During hippocampal downregulation, the decreased EC in the ACC and primary motor cortex, which is associated with abnormally decreased CSF amyloid-β42 levels and, by extension, to increased amyloid-β plaque deposition in the brain, stands out as a potential neural correlate of elevated amyloid deposition, particularly because the ACC is among the first regions where amyloid deposition can be detected with PET imaging (Grothe et al., 2017). Because of the characteristics of our sample (Tables 1 and 2), these findings represent early pathophysiological alterations, without objectively measurable impact on overall memory performance, that relate to the brain network involved in the regulation of hippocampal hyperactivity. They suggest that in subjects with abnormal amyloid-β42 deposition, the ACC is less influential in regulating hippocampal CA1 (adjusted for risk factors and task performance). According to current models, the ACC, together with the anterior insula, as well as parts of the prefrontal cortex, parietal lobule, ventral striatum and thalamus, comprise the brain network that is primarily responsible for learning to voluntarily regulate other brain areas through neurofeedback training (Sitaram et al., 2017). The perspective provide a mechanistic explanation for the reason most of these areas, specifically, are engaged by the present VR neurofeedback paradigm, leading to enhanced sensitivity in relation to early alterations of their connectivity and systemic network function.

With elevated CSF p-tau levels, EC decreases in the prefrontal cortex and the posterior cingulate cortex, while EC increases in the ACC and ventral striatum; i.e. during early stages, amyloid-β42 accumulation in the brain and tau phosphorylation seem to have opposite effects on EC in the ACC. The ACC is also involved in the brain signature of cognitive resilience, which is related to its metabolic capacity (Arenaza-Urquijo et al., 2019). The possibility of EC in the ACC initially decreasing and later on increasing, in early response to the subsequent steps of a pathophysiological cascade, resembles the concurrent pattern of default mode network (DMN) connectivity, which increases proportionally to CSF amyloid-β42 levels within the range of normal amyloid values, but decreases proportionally to CSF amyloid-β42 levels within the elevated range of abnormal amyloid accumulation (Palmqvist et al., 2017). This is supported by the decrease of EC in the posterior cingulate cortex/precuneus/cuneus that comprises the main DMN hub (Smith et al., 2009; Andrews-Hanna et al., 2010; Spreng and Grady, 2010). Moreover, recent evidence suggests that baseline EC in the posterior cingulate cortex/precuneus region is predictive of first-session DMN neurofeedback regulation learning (Skouras and Scharnowski, 2019). Overall, the EC differences associated with increased CSF p-tau levels and by extension to the formation of neurofibrillary tangles in the brain, resemble results found in advanced patients with Alzheimer’s disease with dementia, in the ACC and occipital cortex (Binnewijzend et al., 2014). In this context, the present results corroborate the most relevant literature and support shifting the timeframe for the detection of aberrant functional alterations, earlier than previously evidenced, to the presymptomatic stage of Alzheimer’s disease. Of particular importance, the present findings suggest that aberrant EC initially precedes neurodegeneration, rather than resulting from it. This is supported by complementary evidence showing minimal overlap between the ACC cluster and regions with grey matter reductions in patients with Alzheimer’s disease (Binnewijzend et al., 2014).

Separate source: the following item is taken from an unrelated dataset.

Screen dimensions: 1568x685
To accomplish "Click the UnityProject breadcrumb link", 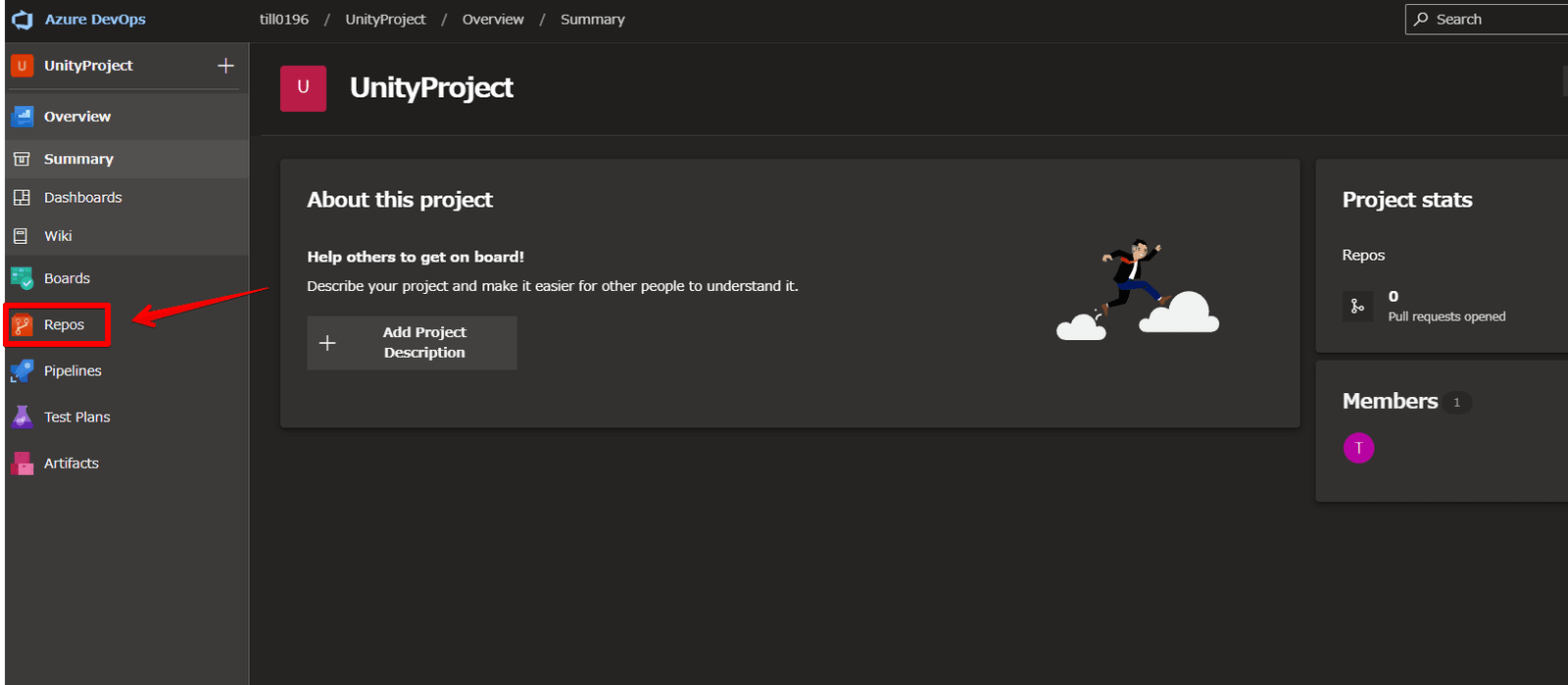I will point(385,20).
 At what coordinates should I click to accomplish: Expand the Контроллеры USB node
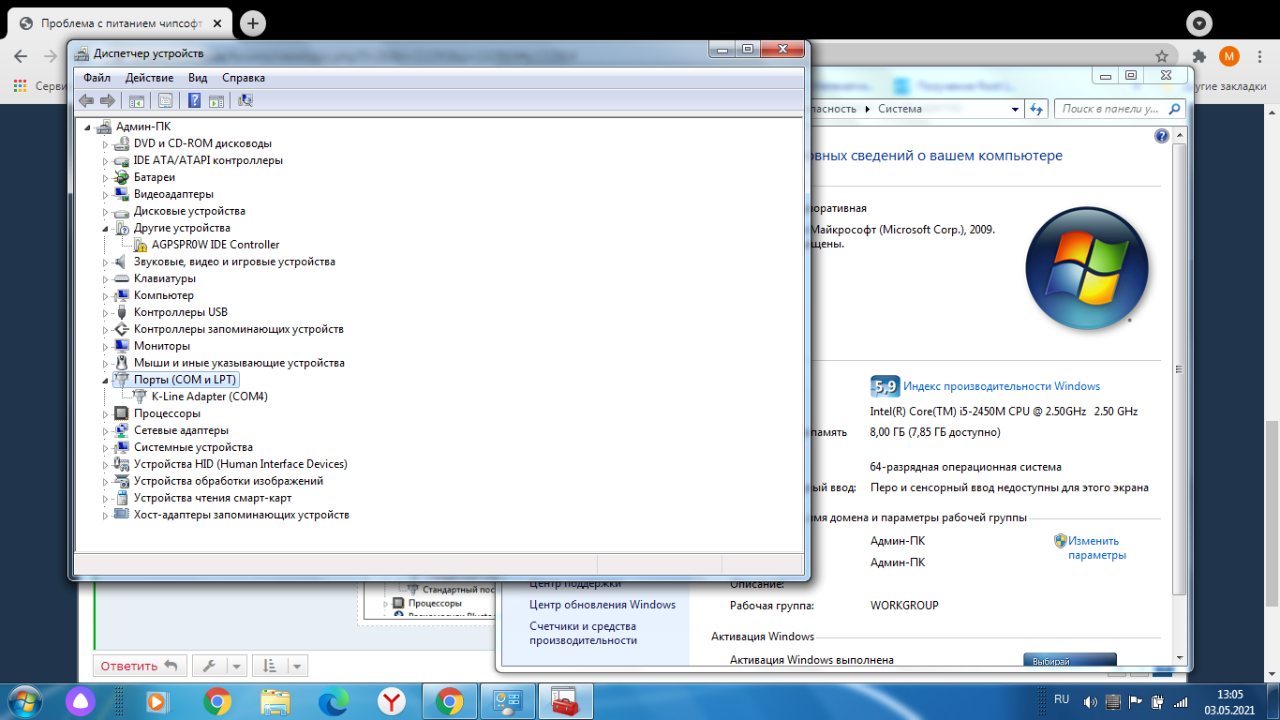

Left BA8, the cluster presenting decreased EC in the left prefrontal cortex, is one of the main loci of autobiographical memory (Janata, 2009) and appears to be suitable as an accessible target region for non-invasive neurostimulation intervention studies (Reinhart  and Nguyen, 2019). Following the interpretational framework proposed by recent work with resting-state EC and Alzheimer’s disease CSF biomarkers (Skouras et al., 2019a), given the involvement of the ACC, PFC and ventral striatum in the neurofeedback learning network (Sitaram et al., 2017), it is feasible that the decreasing EC of the PFC is being compensated by increasing EC in the ACC and ventral striatum; the latter of which is affected by amyloid deposition only at a relatively advanced stage (Grothe et al., 2017). Considering the crucial roles of the hippocampus, ventral striatum and cingulate in affective processing (Dalgleish, 2004), these findings support proposing that some of the earliest effects along the pathophysiological continuum of Alzheimer’s disease are related to dysfunctions of affective processing, similar to almost all neuropsychiatric pathologies (Connan et al., 2003; Leppänen, 2006; Hoekert et al., 2007; Mannie et al., 2007; Kang et al., 2012). Additionally, in a mouse model of Alzheimer’s disease, selective neurodegeneration in the ventral tegmental area (VTA) at pre-plaque stages, resulted in lower dopamine outflow in the hippocampus and nucleus accumbens and correlated with impairments of synaptic plasticity in CA1, as well as memory deficits and dysfunction of reward processing (Nobili et al., 2017). The VTA is particularly responsive to neurofeedback training (Macinnes et al., 2016) and outgoing fibres from the VTA connect directly to the hippocampus (Gasbarri et al., 1994; Penner and Mizumori, 2012). Thereby, it is also feasible that the increased EC in the dopaminergic ventral striatum compensates for early aberrancies in VTA function that are undetectable with 3 T whole-brain functional MRI. In addition, a contemporary model proposes that the hippocampus, the prefrontal cortex and the VTA, form the most crucial components of the long-term memory network (Penner and Mizumori, 2012).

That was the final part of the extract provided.